In the entries below, locate the line with "Task: Open the Careers top menu item", then give again that line and all lines after it, exactly, with pictures omitted.

• • • • •

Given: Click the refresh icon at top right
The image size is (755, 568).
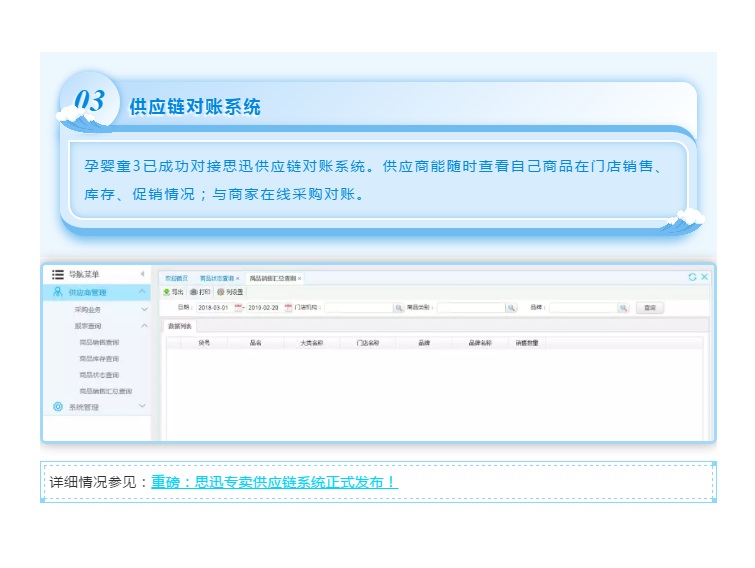Looking at the screenshot, I should click(692, 277).
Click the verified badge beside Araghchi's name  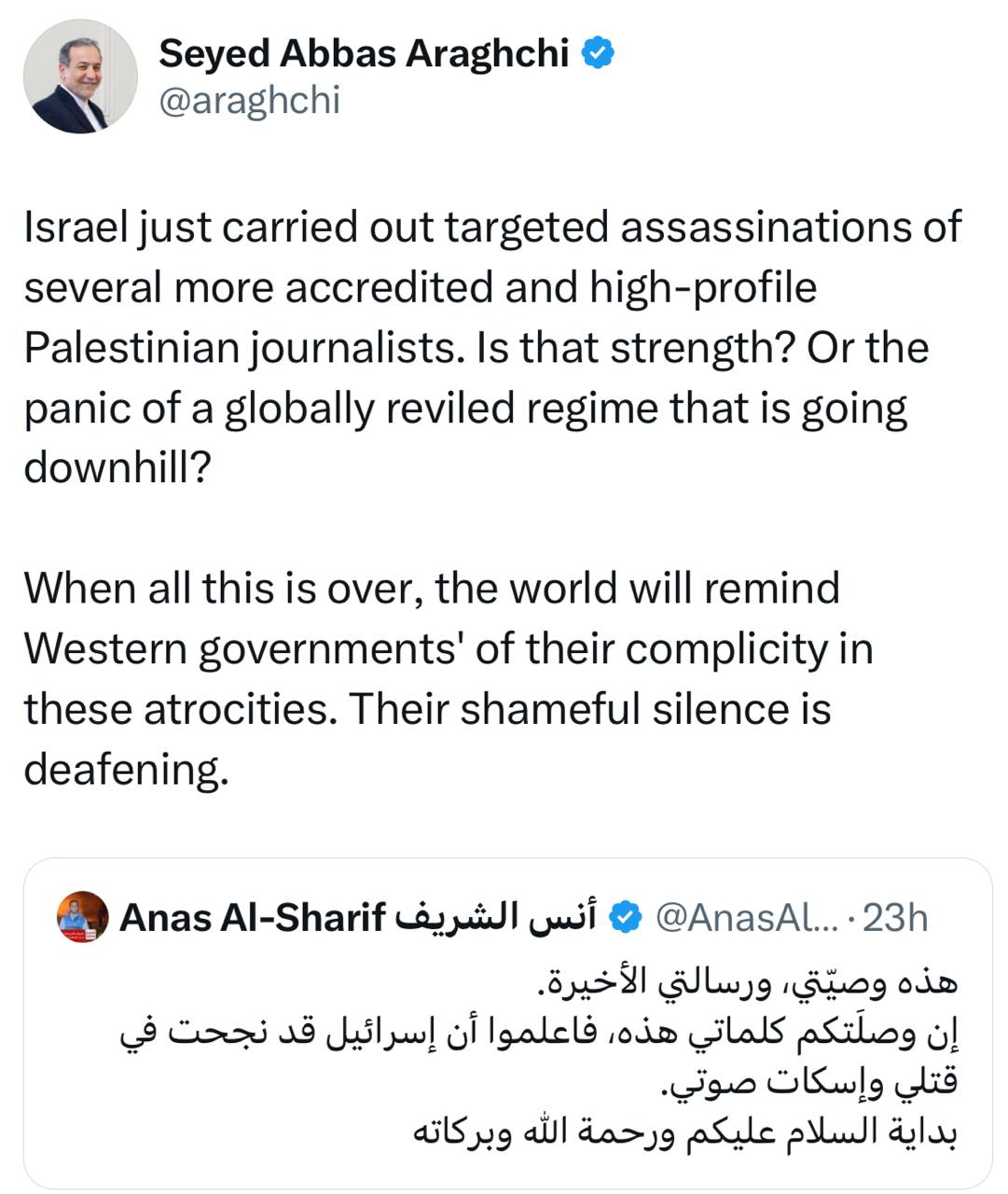(598, 53)
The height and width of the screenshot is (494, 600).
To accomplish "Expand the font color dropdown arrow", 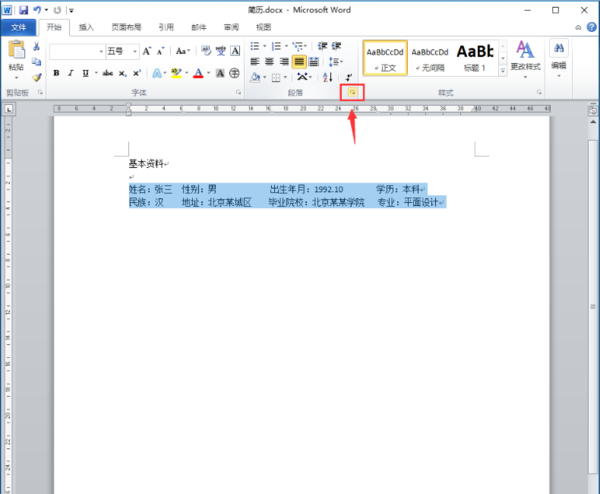I will [x=209, y=73].
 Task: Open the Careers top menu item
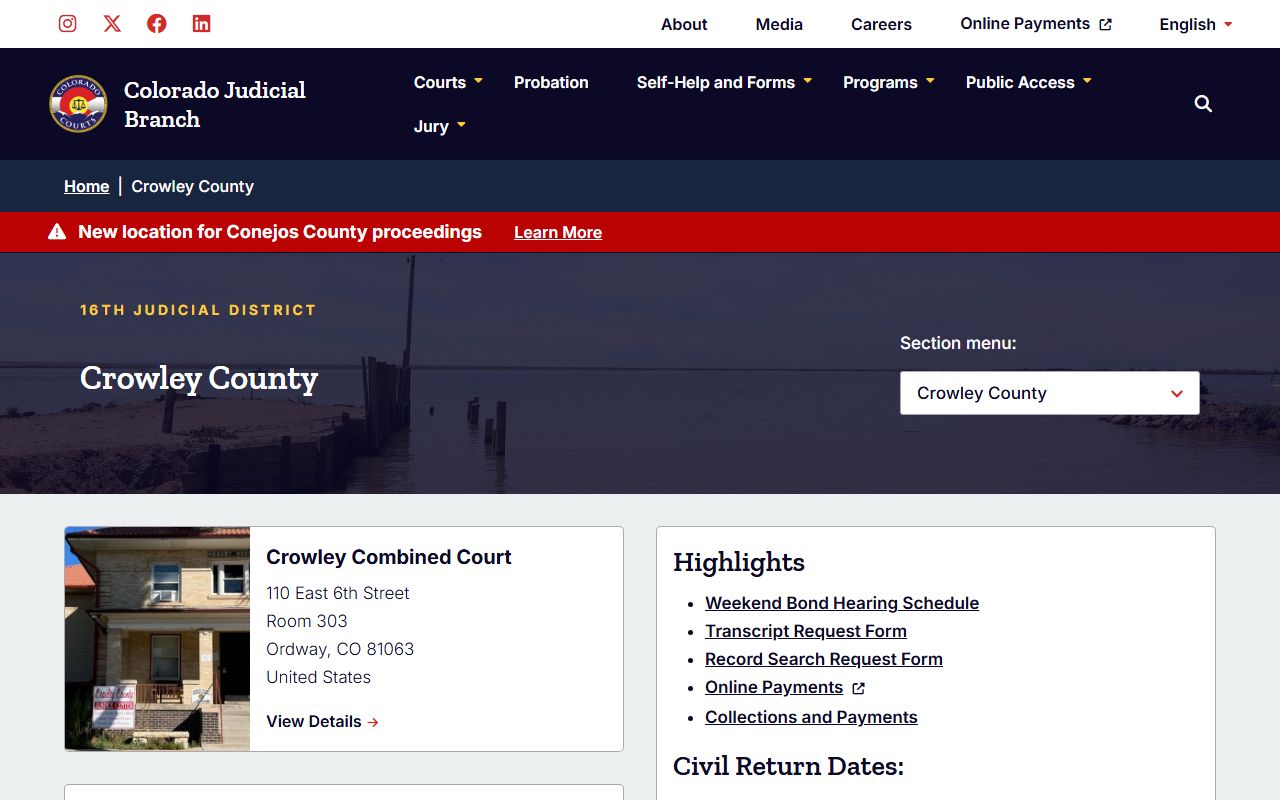(881, 24)
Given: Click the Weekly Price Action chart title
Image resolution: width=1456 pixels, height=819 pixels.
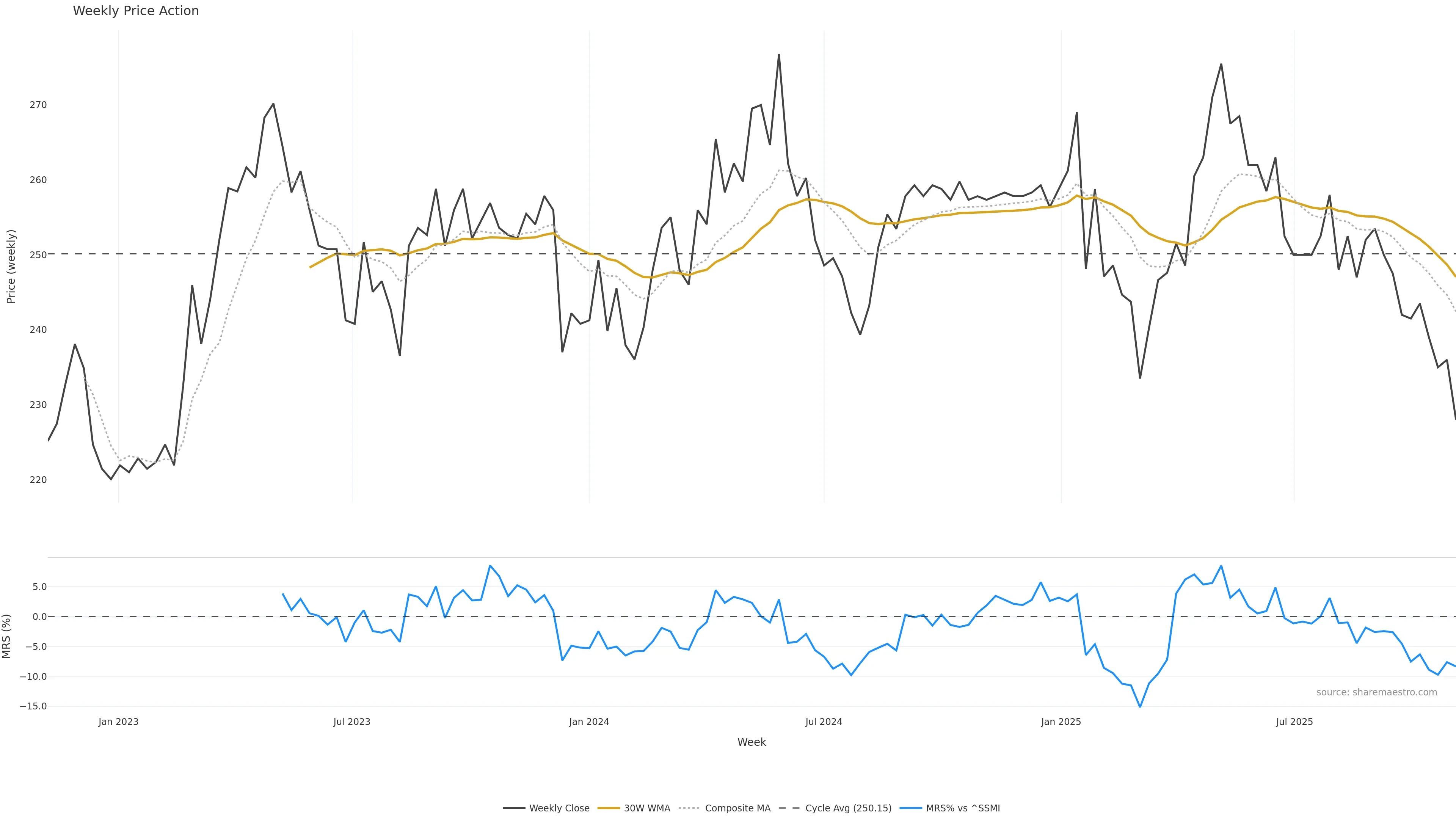Looking at the screenshot, I should click(x=136, y=11).
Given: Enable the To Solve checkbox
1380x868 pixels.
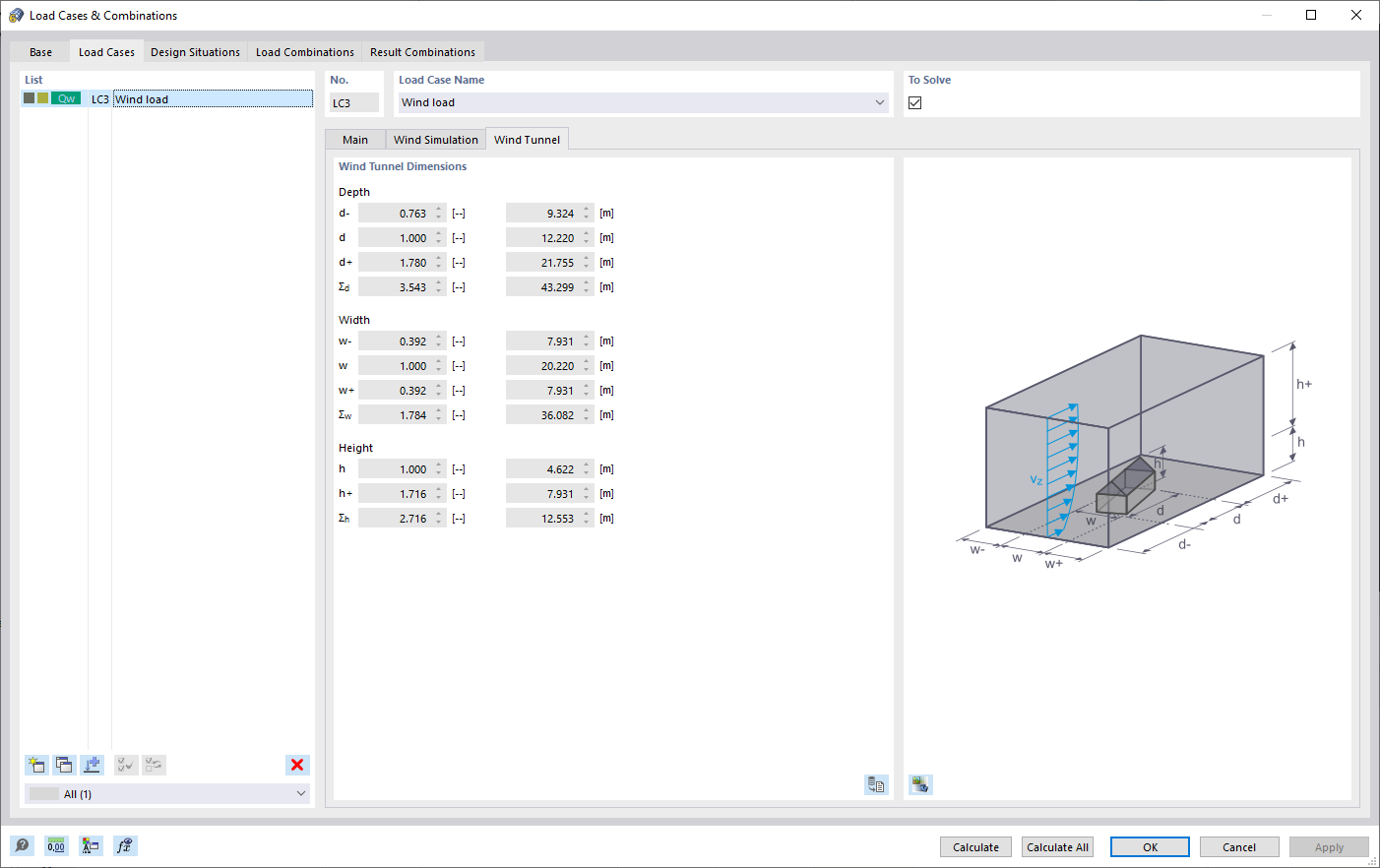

• • • • •

* [Written solution]:
 Task: Open the Careers top menu item
(881, 24)
Given: Click the Weekly Price Action chart title
Image resolution: width=1456 pixels, height=819 pixels.
Looking at the screenshot, I should click(x=136, y=11).
Given: Enable the To Solve checkbox
1380x868 pixels.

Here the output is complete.